What was the world being saved from? Interestingly, at a certain point in history, the bad guy was increasingly a corporation. Lex Luther’s corporation – LexCorp – first appears in Superman comics in 1986, a few years after Terminator’s SkyNet entered the public consciousness. Did these companies have strong ESG principles? I think not.
ESG itself traces its roots to the 1960s, when the exclusion of industries from investor portfolios once more associated with religious principles (i.e. avoiding investment in industries that were considered sinful, like tobacco or gambling) was used to express support for civil rights. The widespread withdrawal of investment from South Africa in the 1980s, due to its apartheid policy, is one early example of this divestment activism, or as it’s come to be known today: impact investing.

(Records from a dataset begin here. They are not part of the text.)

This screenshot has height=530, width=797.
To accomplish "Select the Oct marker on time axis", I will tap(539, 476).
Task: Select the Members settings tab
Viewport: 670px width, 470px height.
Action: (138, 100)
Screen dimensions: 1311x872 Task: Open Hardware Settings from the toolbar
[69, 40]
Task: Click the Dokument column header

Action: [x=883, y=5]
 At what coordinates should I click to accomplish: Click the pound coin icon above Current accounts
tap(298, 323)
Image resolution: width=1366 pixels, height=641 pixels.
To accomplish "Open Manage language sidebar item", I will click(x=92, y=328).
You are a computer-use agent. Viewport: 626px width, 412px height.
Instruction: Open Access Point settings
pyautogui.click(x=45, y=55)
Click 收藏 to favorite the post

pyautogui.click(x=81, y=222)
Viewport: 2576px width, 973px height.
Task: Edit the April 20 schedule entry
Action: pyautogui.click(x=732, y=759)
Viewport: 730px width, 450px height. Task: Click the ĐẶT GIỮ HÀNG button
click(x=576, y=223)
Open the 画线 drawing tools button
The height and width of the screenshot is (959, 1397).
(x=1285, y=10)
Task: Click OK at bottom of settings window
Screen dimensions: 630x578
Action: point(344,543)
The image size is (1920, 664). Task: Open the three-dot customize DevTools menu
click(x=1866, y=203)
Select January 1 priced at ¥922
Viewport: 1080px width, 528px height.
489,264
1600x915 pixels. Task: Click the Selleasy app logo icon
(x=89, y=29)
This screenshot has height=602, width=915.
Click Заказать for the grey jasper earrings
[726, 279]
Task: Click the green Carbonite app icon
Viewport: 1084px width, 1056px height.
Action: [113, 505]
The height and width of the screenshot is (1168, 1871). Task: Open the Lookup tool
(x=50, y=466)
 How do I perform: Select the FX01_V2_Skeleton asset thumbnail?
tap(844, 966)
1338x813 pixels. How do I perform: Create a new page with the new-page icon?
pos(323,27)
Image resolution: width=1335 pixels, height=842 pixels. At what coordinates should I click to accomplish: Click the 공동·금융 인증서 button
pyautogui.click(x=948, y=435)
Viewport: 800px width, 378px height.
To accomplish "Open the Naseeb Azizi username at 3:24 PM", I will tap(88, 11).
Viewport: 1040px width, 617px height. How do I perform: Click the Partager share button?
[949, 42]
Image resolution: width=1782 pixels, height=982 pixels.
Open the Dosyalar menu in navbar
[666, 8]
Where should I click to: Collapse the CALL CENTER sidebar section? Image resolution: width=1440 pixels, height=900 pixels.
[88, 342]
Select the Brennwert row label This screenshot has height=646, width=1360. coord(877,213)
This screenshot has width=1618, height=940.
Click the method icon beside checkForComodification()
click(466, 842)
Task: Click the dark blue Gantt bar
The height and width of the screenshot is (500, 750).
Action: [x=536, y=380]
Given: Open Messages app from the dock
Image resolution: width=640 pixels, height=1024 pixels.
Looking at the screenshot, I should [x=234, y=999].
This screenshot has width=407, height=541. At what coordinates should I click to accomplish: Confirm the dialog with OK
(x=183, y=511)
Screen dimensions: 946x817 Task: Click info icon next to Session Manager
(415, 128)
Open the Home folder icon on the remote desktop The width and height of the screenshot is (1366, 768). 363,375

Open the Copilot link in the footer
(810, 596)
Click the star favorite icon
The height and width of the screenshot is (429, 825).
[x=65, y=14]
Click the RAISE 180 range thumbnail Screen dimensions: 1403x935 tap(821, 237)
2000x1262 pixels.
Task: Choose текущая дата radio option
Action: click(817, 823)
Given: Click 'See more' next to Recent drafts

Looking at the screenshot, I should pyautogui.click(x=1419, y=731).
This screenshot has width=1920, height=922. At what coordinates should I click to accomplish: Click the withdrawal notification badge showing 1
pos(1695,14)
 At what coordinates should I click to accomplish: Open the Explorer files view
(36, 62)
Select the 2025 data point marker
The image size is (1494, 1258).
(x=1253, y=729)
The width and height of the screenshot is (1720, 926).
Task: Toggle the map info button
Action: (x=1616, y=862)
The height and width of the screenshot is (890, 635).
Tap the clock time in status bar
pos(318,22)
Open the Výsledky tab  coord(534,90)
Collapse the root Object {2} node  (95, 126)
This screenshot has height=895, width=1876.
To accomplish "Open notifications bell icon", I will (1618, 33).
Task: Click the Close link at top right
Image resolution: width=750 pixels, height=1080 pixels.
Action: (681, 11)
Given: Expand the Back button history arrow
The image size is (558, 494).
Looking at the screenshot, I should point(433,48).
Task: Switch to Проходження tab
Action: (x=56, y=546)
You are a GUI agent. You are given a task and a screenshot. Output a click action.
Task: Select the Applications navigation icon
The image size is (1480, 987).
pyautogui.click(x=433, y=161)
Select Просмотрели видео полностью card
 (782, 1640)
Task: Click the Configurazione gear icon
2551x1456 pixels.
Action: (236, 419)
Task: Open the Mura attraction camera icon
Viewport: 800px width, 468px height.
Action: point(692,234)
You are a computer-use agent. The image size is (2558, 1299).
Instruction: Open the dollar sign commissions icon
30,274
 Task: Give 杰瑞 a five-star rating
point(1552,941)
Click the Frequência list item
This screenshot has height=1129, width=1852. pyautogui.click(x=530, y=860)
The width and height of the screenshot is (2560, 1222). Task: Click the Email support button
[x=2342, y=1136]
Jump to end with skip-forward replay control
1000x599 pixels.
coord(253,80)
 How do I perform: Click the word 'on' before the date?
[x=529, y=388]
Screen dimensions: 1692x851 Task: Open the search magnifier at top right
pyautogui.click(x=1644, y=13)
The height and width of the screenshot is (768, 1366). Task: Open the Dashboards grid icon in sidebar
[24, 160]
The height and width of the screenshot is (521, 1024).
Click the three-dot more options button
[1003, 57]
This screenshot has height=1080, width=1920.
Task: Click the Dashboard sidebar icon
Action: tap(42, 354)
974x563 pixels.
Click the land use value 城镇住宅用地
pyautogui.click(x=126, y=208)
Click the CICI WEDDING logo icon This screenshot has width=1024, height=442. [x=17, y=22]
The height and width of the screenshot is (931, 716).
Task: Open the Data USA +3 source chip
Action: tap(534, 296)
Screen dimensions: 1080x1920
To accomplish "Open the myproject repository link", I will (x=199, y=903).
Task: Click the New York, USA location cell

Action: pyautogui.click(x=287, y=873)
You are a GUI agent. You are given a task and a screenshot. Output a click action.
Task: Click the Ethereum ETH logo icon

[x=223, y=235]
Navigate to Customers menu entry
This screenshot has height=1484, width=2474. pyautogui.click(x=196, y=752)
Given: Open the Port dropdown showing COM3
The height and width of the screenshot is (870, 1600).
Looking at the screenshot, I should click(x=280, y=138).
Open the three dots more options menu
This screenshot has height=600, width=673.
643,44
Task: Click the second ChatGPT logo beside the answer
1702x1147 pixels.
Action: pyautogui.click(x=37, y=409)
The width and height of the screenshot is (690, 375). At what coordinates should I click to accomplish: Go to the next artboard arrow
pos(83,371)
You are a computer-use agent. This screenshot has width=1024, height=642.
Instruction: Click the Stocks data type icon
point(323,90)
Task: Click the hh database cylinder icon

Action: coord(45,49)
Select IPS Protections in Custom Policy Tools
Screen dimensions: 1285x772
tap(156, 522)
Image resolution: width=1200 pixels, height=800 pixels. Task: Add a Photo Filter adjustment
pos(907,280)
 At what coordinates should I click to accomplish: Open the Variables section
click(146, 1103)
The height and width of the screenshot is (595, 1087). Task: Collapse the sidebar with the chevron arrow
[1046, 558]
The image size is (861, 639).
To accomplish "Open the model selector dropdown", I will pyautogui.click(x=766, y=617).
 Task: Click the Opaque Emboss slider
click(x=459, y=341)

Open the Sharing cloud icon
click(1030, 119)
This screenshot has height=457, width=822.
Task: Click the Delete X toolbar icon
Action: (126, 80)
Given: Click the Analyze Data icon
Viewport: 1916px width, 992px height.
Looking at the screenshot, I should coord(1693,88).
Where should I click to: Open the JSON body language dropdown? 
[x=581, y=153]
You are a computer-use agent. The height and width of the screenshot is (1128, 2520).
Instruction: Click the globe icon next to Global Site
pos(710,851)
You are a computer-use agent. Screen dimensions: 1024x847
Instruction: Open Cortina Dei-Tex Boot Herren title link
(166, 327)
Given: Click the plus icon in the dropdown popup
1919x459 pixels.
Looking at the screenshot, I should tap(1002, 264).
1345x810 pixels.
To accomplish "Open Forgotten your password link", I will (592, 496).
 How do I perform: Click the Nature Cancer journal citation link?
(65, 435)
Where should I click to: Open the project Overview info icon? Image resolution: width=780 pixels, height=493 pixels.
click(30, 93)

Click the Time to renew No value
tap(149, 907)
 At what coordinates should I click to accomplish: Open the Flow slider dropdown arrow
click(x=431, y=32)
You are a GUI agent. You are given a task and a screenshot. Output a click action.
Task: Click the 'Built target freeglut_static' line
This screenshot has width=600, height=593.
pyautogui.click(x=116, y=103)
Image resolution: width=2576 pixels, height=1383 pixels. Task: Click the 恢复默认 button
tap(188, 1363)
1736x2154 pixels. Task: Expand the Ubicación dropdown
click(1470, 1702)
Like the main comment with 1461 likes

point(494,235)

This was an investor-led initiative, which is an important detail when you consider that Corporate Social Responsibility really didn’t start to become widespread until the 1990s, and arguably not until the 2000s, when major corporations like Coca-Cola, Walt Disney, and Pfizer began to emphasise it. That explains why Superman was still fighting an evil corporation in the late 1980s.
(To quickly tidy up the overlap of ESG and CSR – ESG is generally considered the set of criteria an investor uses to assess a potential company for investment, while CSR is a corporate practice that forms part of a company’s business model.)
It’s an important detail because that trend of investors taking a stand in the name of principle has evolved into today’s system – ESG – by which investors can assess, to a degree, whether companies are principled enough to deserve investment. There is of course the added bonus, according to some research, that a company’s adherence to ESG principles brings a number of business advantages that make that company a better long term investment anyway. So, reason to celebrate even for the unprincipled.
Impact investing has grown steadily over the past decade. In 2010 the Global Impact Investing Network’s (GIIN) annual survey had around fifty respondents, 75% of which thought the market was in its infancy and who expected to invest an aggregate $4 billion the following year. In 2021, the GIIN’s report was based on feedback from close to 300 investors, 69% of whom regard the market as growing steadily and who expect to invest $48 billion in 2021. The total market size is now estimated at around $715 billion.
It is encouraging that what began as investor activism has evolved to become a defining vertebra of today’s startup ecosystem, particularly when we consider how many new businesses are founded with missions to improve social conditions, engage with environmental and energy challenges, and for whom strong ESG practices go without saying. Investor principle has led to a situation where all new companies, to some degree, are trying to make an impact on some of the fundamental problems that affect the world and the survival prospects of the human species. Or, in the parlance of superheroes: saving the world from certain destruction.
While the image of the evil corporation that exists in the popular consciousness, threatening everything from the environment to social conditions, probably isn’t going anywhere soon, it’s encouraging to see that its nemesis, the superhero, might today be living a double life as a founder, or an investor.
Increasingly, the startup ecosystem is evolving to become a powerful engine for positive change, and the place that people who want to make that change, whether it’s through developing the latest innovation in an industry that directly impacts social and environmental conditions, or simply through ensuring that their business adheres to ESG principles. With any luck, and if these trends continue, there’s a chance the world won’t need a superhero at all.